DPUs have a ton of features, but here are the most common features that are found on DPUs:
- High-speed connectivity via one or multiple 100 Gigabit to 200 Gigabit interfaces
- High-speed packet processing
- Multi-core processing via ARM or MIPS based CPUs (8x 64-bit Arm CPU Cores)
- Memory controllers offering support for DDR4 and DDR5 RAM
- Accelerators
- PCI Express Gen 4 Support
- Security features
- Custom operating system separated from the host system’s OS
What Are Some Of The Most Common DPU Solutions?
Nvidia has released a DPU known as the Nvidia Mellanox BlueField 2 DPU and the BlueField 2X DPU. The BlueField 2X DPU has everything that the BlueField 2 DPU has, plus an additional Ampere GPU, enabling artificial intelligence functionality on the DPU. Nvidia included a GPU on its DPU to handle security, network, and storage management. For example, machine learning or deep learning can run on the data processing unit itself and be used to identify and stop an attempted network breach. Furthermore, Nvidia has stated that it intends to launch Bluefield 3 in 2022 and Bluefield 4 in 2023.
Companies such as Intel and Xilinx are introducing some DPUs into the space. That said, some of the offerings from Xilinx and Intel are known as SmartNICs. SmartNICs from Xilinx and Intel utilize FPGAs to accelerate network and storage functions. Smart NICs work the same way as do data processing units in that they offload network functions from the CPU to the SmartNIC, freeing up processing power by intelligently delegating network and storage functions to the SmartNIC. FPGAs bring parallelism and customization to the data path because of the reprogrammable nature of FPGAs.
Why Are DPUs Increasing In Popularity?
We live in a bare metal data center age where tons of data is being generated daily. This is especially true as the number of IoT devices, autonomous vehicles, connected homes, and connect workplaces come online, saturating data centers with data. So, there is a need for solutions that can enable data centers to cope with the ever-increasing amount of data moving in/out of data centers and the data moving through a data center.

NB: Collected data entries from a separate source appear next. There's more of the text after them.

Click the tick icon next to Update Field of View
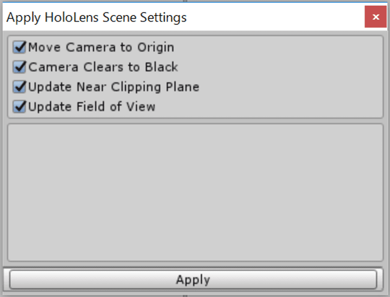Screen dimensions: 390x297 (20, 106)
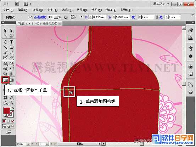Image resolution: width=196 pixels, height=147 pixels.
Task: Open the Layers panel icon
Action: [190, 92]
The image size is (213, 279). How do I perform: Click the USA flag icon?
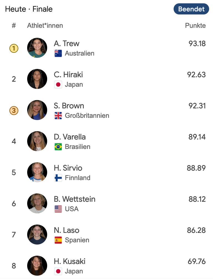(58, 209)
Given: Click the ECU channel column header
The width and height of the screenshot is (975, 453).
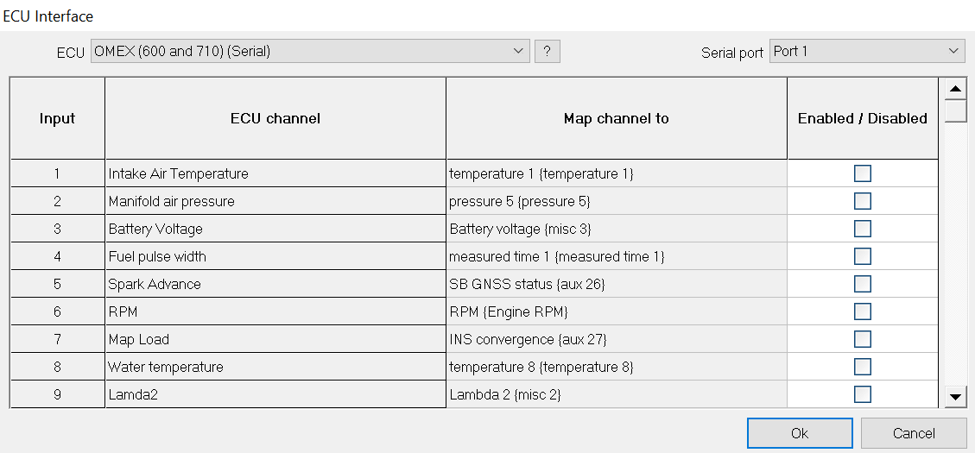Looking at the screenshot, I should 275,119.
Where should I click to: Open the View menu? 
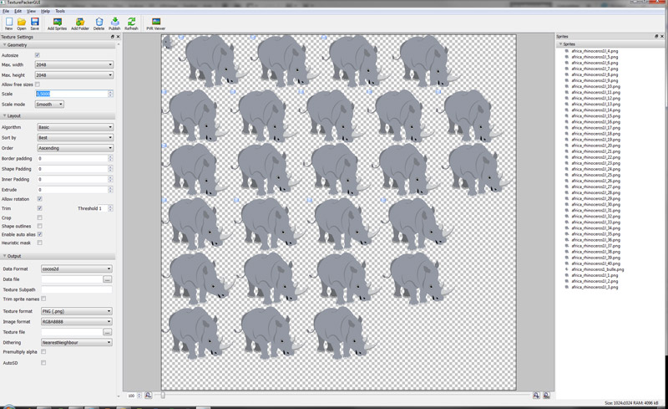click(x=31, y=11)
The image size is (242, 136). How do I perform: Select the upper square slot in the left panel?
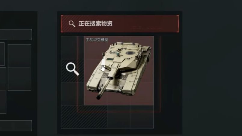pos(20,56)
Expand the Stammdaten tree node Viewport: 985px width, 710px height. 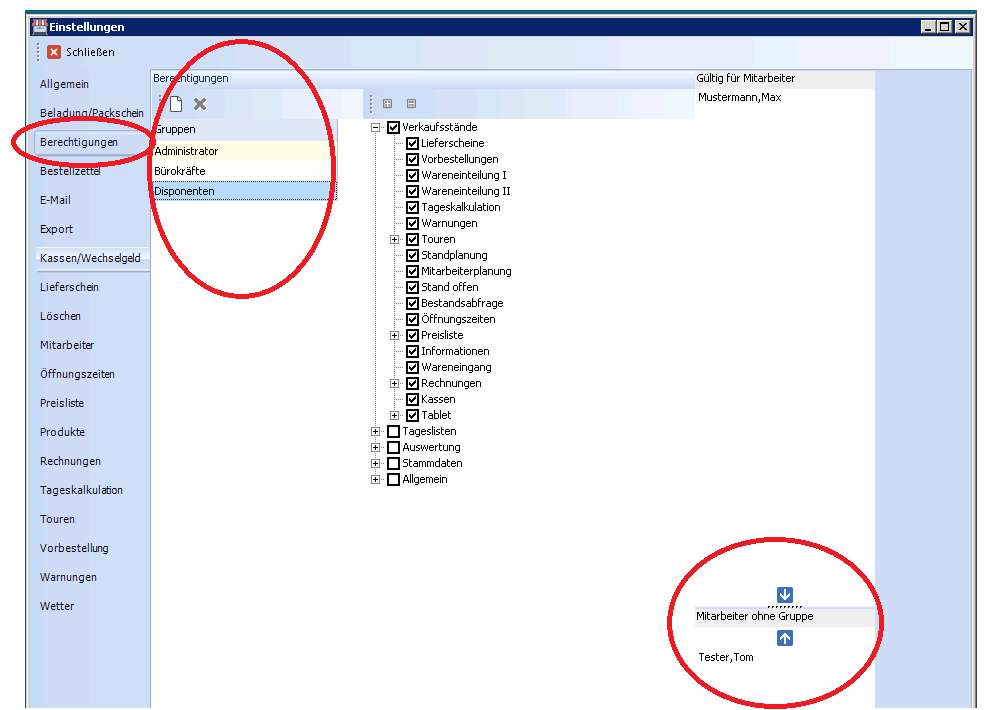[x=376, y=464]
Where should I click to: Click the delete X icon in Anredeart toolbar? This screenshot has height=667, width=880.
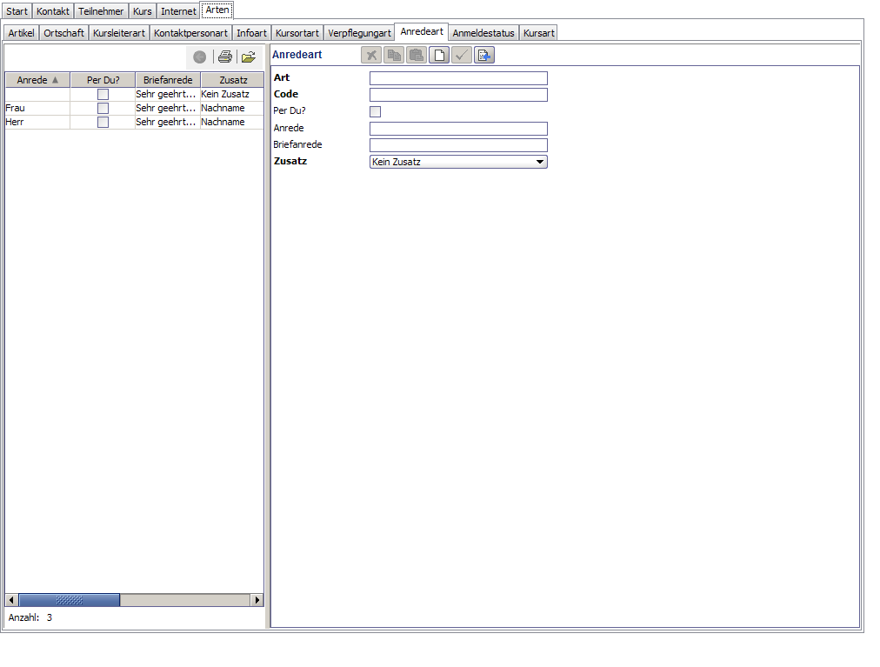[371, 55]
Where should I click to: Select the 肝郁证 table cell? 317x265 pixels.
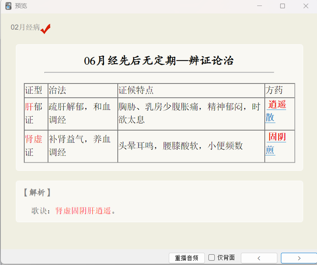36,114
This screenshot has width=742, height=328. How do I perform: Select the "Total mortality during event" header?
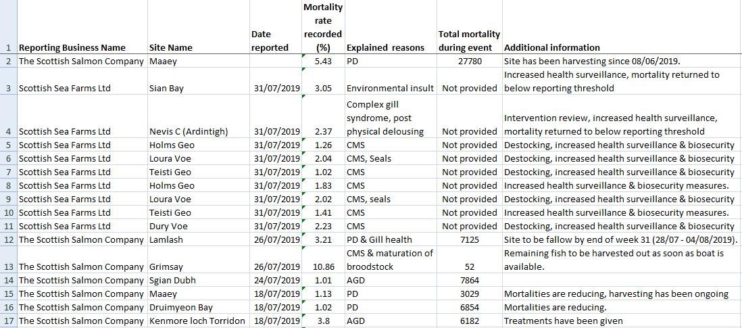pos(469,41)

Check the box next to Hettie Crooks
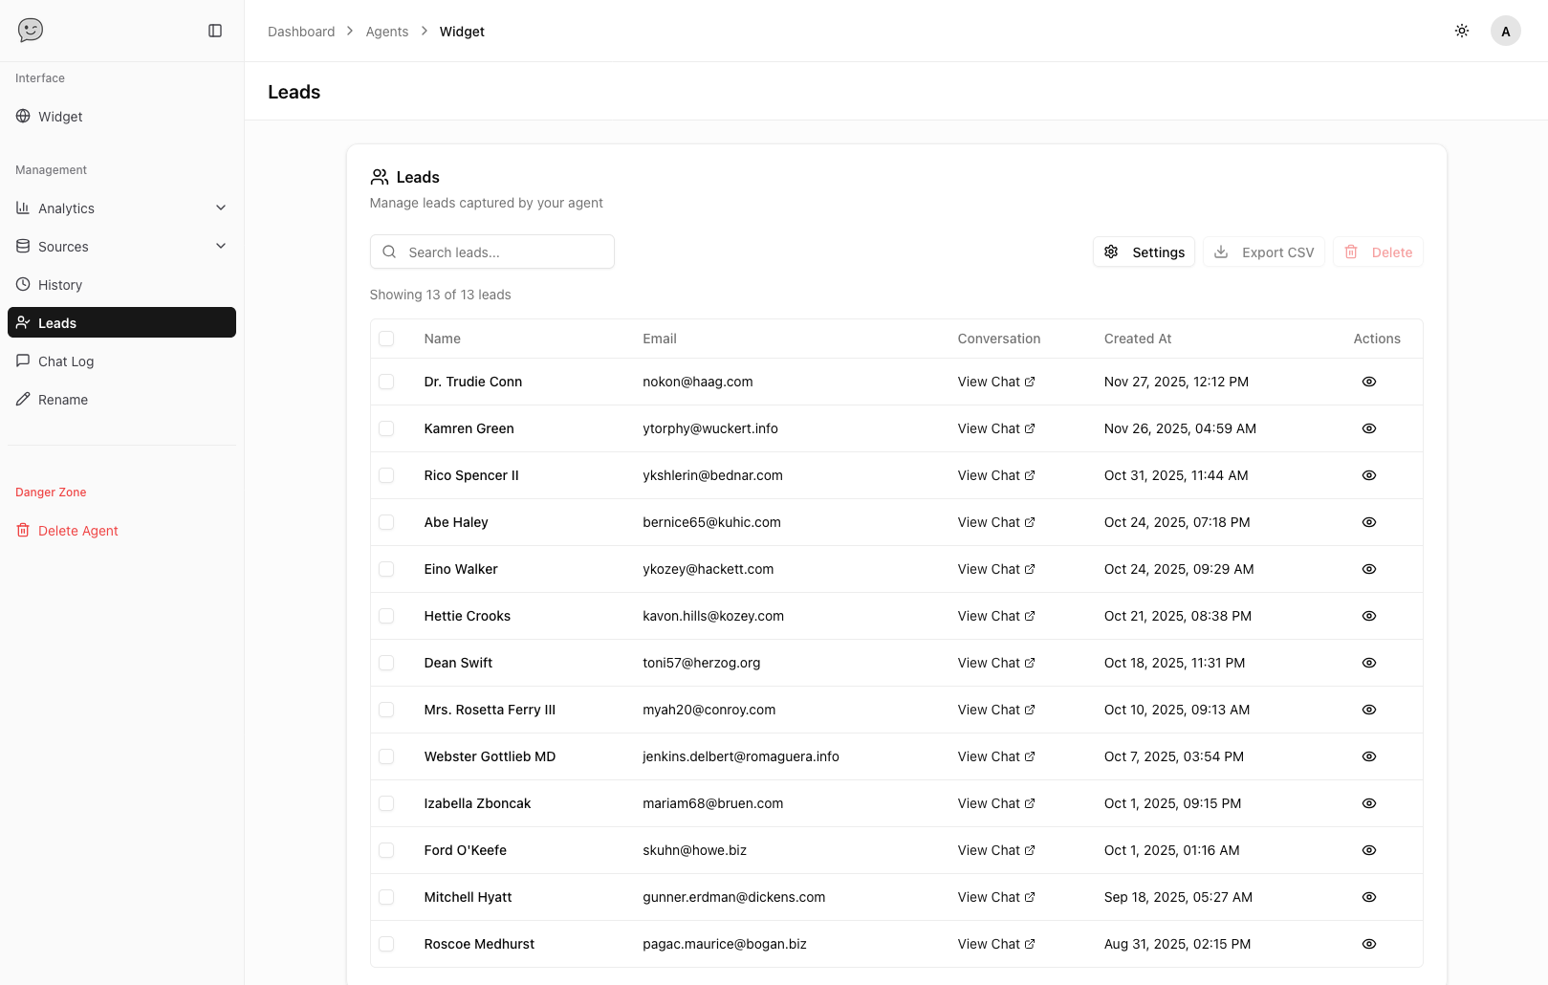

DPUs contain a data movement system that accelerates data movement and processing operations, offloading networking functions from a server’s processor to the DPU. DPUs are a great way for extracting more processing power out of a server, especially when considering that Moore’s Law has slowed down, pushing organizations to use hardware accelerators to gain more performance from their hardware, reducing an organization’s total cost of ownership since more performance can be extracted from existing hardware, allowing a server to perform more application workloads.